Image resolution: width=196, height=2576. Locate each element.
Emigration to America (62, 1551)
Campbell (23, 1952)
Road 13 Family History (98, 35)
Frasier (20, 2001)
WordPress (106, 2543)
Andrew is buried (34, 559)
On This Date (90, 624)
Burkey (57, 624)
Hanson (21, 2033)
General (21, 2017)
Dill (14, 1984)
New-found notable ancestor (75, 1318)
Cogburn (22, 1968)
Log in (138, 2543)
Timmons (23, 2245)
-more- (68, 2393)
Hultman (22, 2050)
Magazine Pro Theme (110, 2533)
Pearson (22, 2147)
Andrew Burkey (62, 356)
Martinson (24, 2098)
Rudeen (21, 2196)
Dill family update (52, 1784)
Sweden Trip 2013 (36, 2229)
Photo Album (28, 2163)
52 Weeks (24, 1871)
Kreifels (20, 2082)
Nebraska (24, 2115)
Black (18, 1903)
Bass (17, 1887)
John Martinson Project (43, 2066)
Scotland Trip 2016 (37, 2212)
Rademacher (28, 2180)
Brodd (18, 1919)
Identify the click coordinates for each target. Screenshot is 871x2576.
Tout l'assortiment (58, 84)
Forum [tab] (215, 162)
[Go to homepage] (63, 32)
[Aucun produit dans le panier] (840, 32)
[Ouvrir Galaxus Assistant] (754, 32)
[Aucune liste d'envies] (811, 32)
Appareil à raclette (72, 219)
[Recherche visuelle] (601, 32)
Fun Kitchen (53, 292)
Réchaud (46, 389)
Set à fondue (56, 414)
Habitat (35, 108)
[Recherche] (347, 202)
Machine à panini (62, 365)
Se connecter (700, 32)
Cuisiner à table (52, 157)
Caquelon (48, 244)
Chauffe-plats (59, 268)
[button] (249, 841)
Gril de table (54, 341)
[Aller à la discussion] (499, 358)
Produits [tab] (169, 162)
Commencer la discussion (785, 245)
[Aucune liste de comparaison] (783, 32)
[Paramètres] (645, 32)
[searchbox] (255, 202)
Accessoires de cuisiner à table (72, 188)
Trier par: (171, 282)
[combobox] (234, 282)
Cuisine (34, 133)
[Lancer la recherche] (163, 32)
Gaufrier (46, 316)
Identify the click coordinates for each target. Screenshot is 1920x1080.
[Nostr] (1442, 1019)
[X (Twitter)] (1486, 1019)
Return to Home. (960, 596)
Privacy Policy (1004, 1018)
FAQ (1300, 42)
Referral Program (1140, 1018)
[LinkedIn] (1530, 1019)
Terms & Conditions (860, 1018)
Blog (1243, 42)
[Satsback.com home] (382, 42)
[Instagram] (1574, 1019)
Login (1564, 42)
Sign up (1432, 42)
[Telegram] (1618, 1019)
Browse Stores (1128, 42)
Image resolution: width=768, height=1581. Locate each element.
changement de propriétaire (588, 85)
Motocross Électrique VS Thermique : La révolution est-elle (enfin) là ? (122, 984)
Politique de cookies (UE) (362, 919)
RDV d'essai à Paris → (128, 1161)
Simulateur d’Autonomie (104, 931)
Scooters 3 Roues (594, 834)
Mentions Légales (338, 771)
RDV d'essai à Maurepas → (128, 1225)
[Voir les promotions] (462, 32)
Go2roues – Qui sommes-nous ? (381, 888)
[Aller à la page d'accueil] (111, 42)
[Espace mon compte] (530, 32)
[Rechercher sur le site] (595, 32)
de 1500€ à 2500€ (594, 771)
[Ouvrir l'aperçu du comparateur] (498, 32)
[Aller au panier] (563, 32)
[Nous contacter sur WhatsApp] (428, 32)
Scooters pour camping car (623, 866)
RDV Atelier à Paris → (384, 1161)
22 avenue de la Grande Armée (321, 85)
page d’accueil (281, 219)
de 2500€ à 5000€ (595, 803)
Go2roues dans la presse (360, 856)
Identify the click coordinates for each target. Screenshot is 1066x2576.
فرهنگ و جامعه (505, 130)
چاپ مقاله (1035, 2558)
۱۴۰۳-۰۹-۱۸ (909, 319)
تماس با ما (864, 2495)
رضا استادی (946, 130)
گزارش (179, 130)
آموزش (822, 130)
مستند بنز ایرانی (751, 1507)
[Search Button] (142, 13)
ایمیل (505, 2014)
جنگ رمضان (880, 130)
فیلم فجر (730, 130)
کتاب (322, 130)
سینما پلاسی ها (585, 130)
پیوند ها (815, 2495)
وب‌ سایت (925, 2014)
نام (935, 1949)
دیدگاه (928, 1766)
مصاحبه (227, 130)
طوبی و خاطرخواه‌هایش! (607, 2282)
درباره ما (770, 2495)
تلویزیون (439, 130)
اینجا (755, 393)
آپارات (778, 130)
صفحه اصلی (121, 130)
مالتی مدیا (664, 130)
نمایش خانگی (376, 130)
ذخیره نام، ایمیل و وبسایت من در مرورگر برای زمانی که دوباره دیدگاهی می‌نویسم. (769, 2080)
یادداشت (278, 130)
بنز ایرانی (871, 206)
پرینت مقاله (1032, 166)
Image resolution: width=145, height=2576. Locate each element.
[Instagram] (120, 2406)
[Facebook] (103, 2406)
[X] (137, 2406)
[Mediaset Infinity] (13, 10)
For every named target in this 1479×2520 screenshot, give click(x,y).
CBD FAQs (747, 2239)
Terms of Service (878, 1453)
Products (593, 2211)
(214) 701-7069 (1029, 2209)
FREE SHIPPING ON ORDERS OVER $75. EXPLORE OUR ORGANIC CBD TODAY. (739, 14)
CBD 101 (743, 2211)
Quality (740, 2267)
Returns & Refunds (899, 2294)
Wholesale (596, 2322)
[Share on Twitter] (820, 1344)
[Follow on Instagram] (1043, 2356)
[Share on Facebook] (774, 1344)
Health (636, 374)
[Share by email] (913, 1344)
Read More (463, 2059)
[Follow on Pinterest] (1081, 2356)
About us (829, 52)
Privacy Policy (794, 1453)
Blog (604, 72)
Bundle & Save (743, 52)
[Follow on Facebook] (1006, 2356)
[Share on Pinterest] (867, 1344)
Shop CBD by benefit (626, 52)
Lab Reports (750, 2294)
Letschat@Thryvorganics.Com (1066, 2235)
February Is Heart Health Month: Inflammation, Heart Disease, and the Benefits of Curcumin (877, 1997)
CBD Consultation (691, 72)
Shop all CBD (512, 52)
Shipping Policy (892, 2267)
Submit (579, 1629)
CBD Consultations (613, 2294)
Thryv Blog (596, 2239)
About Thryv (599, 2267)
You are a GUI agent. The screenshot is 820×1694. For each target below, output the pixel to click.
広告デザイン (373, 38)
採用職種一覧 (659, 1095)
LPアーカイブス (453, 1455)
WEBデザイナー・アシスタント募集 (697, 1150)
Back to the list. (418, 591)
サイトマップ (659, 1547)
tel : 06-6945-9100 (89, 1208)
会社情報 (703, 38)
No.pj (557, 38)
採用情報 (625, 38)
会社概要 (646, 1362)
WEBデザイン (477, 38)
#####
=== WHAT YOU SHOULD DO ===
Using the listing above, copy exactly the line that contains "[Paramètres] (645, 32)", the line that contains "Politique de cookies (UE) (362, 919)", and each line that falls between them.

=== YOUR RESPONSE ===
[Paramètres] (645, 32)
[searchbox] (255, 202)
Accessoires de cuisiner à table (72, 188)
Trier par: (171, 282)
[combobox] (234, 282)
Cuisine (34, 133)
[Lancer la recherche] (163, 32)
Gaufrier (46, 316)
Identify the click coordinates for each target. Screenshot is 1920x1080.
[Nostr] (1442, 1019)
[X (Twitter)] (1486, 1019)
Return to Home. (960, 596)
Privacy Policy (1004, 1018)
FAQ (1300, 42)
Referral Program (1140, 1018)
[LinkedIn] (1530, 1019)
Terms & Conditions (860, 1018)
Blog (1243, 42)
[Satsback.com home] (382, 42)
[Instagram] (1574, 1019)
Login (1564, 42)
Sign up (1432, 42)
[Telegram] (1618, 1019)
Browse Stores (1128, 42)
Image resolution: width=768, height=1581. Locate each element.
changement de propriétaire (588, 85)
Motocross Électrique VS Thermique : La révolution est-elle (enfin) là ? (122, 984)
Politique de cookies (UE) (362, 919)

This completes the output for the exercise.